Anhörung zu Portigon-Verkaufsplänen: Angst vor "kulturellem Dammbruch&"
Experten fürchten beim Verkauf der Sammlung Präzedenzfall.
Düsseldorf. Es heiße längst nicht mehr Nordrhein-Westfalen, sondern Nordrhein-Westspiel, ätzte der Wuppertaler Kunstexperte Bazon Brock gewohnt wortgewaltig. Gemeinsam mit fünf weiteren hochrangigen Vertretern der NRW-Kulturszene war Brock am Dienstag zu einer Expertenanhörung in den Kulturausschuss des Landtags eingeladen worden.
Dabei ging es nicht nur um den hochkritisierten Verkauf von zwei Warhol-Bildern durch die nordrhein-westfälische Westspiel GmbH. Es ging vor allem erneut um die Frage, unter welchen Bedingungen der Verkauf von Werken der Portigon-Sammlung vertretbar ist. Die AG gehört dem Land NRW und muss die 2012 nach Milliardenverlusten zerschlagene WestLB abwickeln — inklusive ihrer auf 28 Millionen Euro geschätzten Kunstsammlung.

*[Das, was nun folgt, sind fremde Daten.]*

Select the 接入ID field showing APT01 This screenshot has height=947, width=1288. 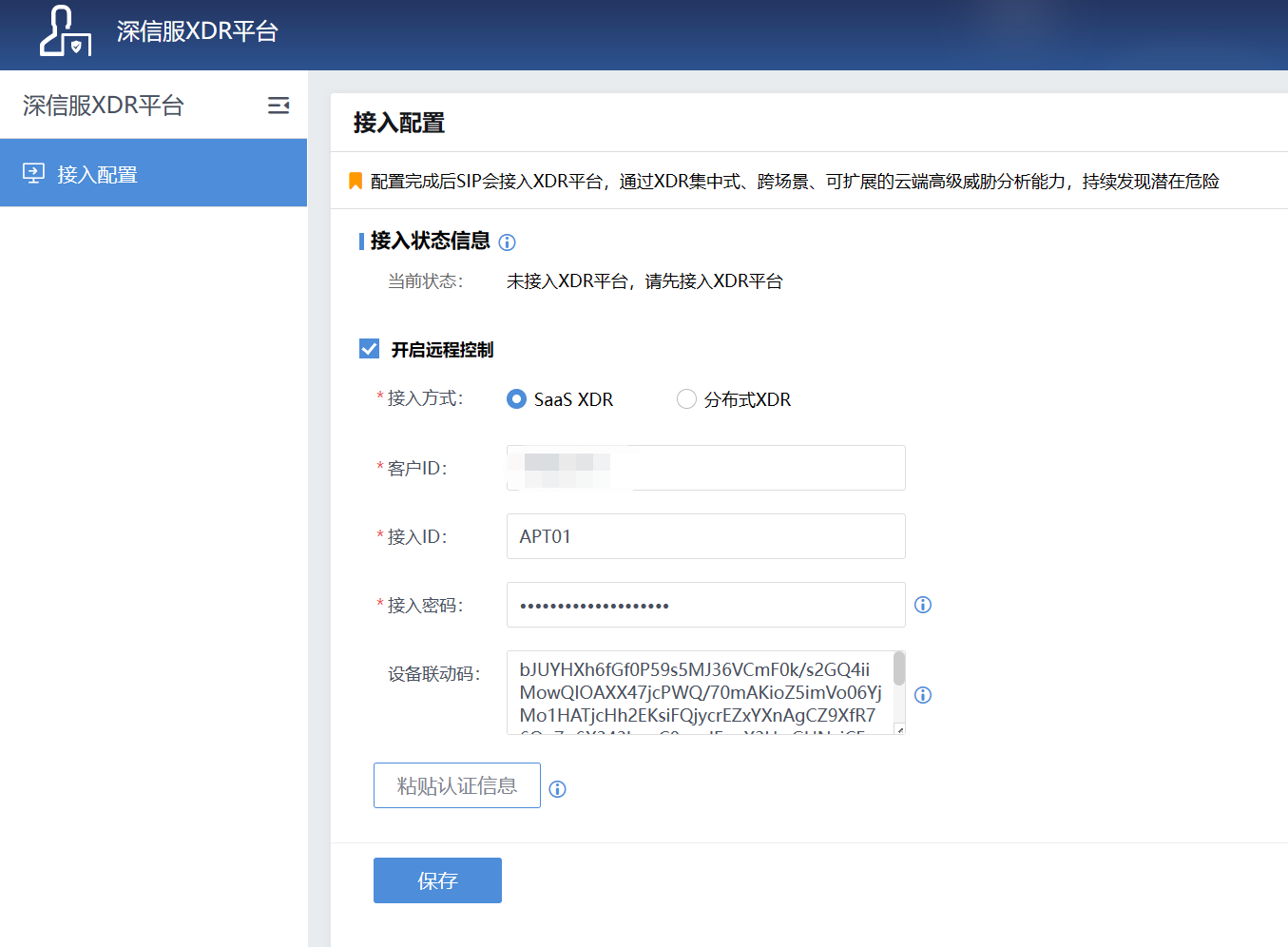705,536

Aus Sicht der Experten stehen Kunstsammlungen unter Beteiligung der öffentlichen Hand durch genau diese Debatte vor einer Zäsur. „Die Künstler gingen bislang davon aus, dass ihre Bilder vor dem Zugriff des Marktes geschützt sind, wenn sie vom Land gekauft werden“, sagt etwa Friederike van Duiven vom Bund Bildender Künstlerinnen und Künstler aus Köln. Barbara Welzel vom Verband Deutscher Kunsthistoriker sprach von einem drohenden „kulturellen Dammbruch“.

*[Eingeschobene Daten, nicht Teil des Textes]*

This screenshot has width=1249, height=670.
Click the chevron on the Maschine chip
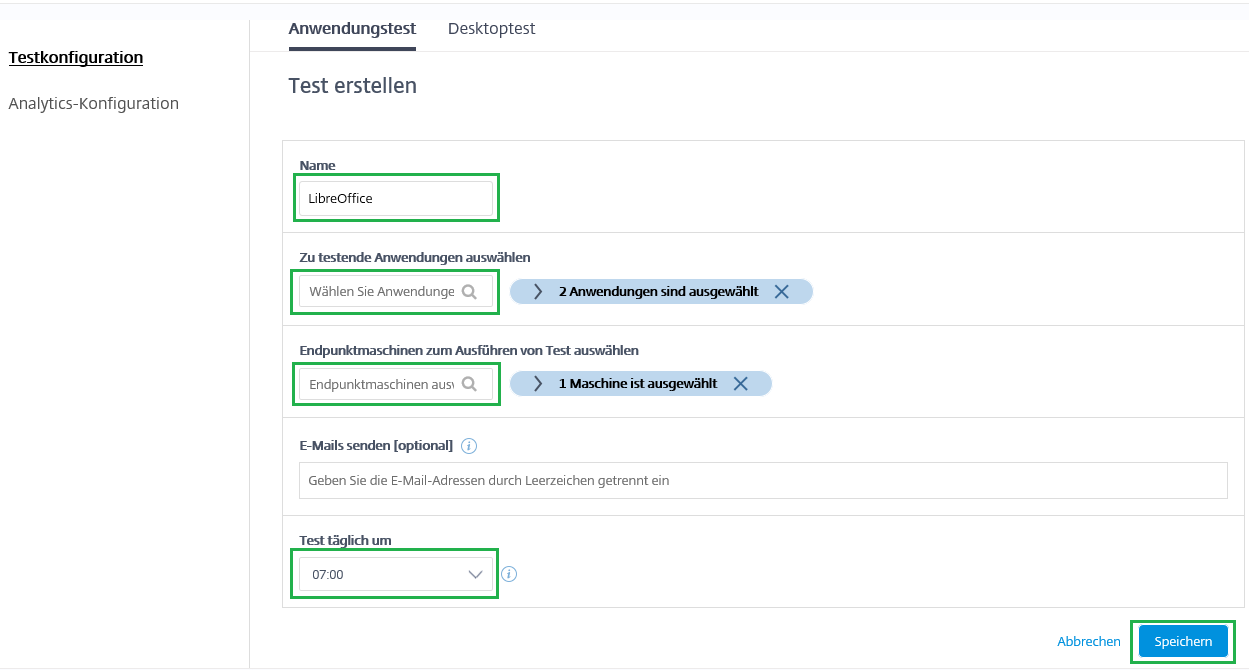pos(538,383)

Andrea Knobloch vom Deutschen Künstlerbund sprach von einem enormen Vertrauensbruch, der die Zusammenarbeit von Künstlern mit dem Land, aber auch mit Kommunen verändert. „Wenn Kommunen inzwischen ihre Werke als Aktiva in Bilanzen einfügen, was passiert dann, wenn diese Kommunen in finanzielle Schwierigkeiten geraten?“
Bei der Portigon-Sammlung sei zudem unklar, wie viele Werke überhaupt noch in deren Besitz sind. „Die Bestände müssen offengelegt werden“, forderte Knobloch. Nach jüngsten Berichten der „Welt“ besteht die einst 6000 Kunstwerke umfassende Sammlung inzwischen nur noch aus 400 Werken.

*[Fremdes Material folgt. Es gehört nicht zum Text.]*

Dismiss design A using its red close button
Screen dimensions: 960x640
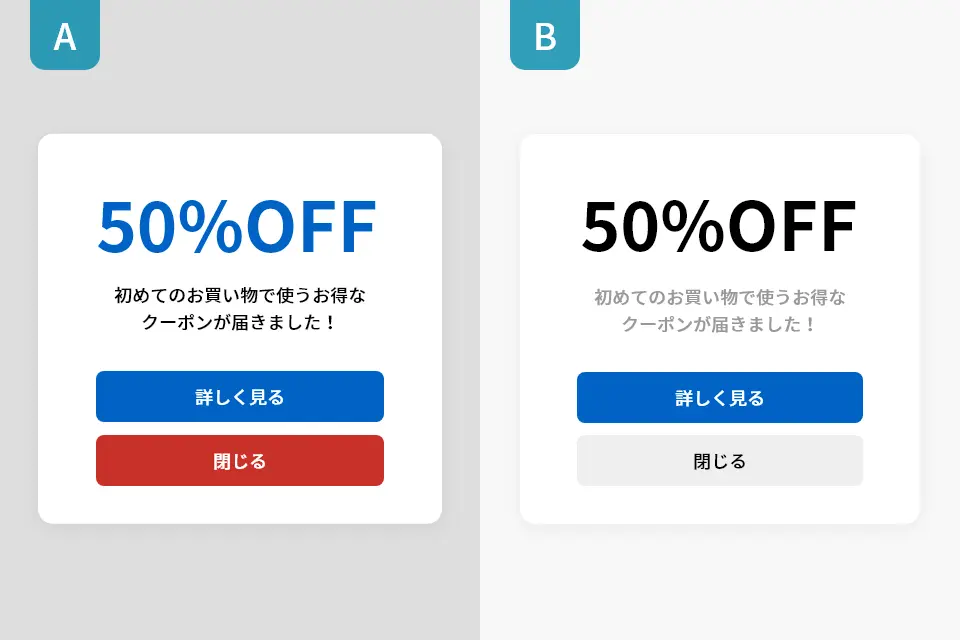[240, 460]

Dem Vorschlag von CDU und Grünen, wonach die Landesregierung die Sammlung zurückkaufen solle, um sie für die Öffentlichkeit zu bewahren, stimmen die Experten zu — allerdings, wie Bazon Brock sagt, unter der Maßgabe, „dass dies eine Ausnahmeregelung darstellt“. Oder wie es Andrea Knobloch ausdrückte: „Es würde bedeuten, dass das Land Kunst kauft, die ihm längst gehört.“
Gerd Blum von der Kunstakademie Münster mahnt, dass allein die Debatte um den Kunstverkauf einen Image-Schaden für das Land bedeutet. NRW sei bislang weltweit als Kunststandort anerkannt gewesen, davon gehe auch Wirtschaftskraft aus.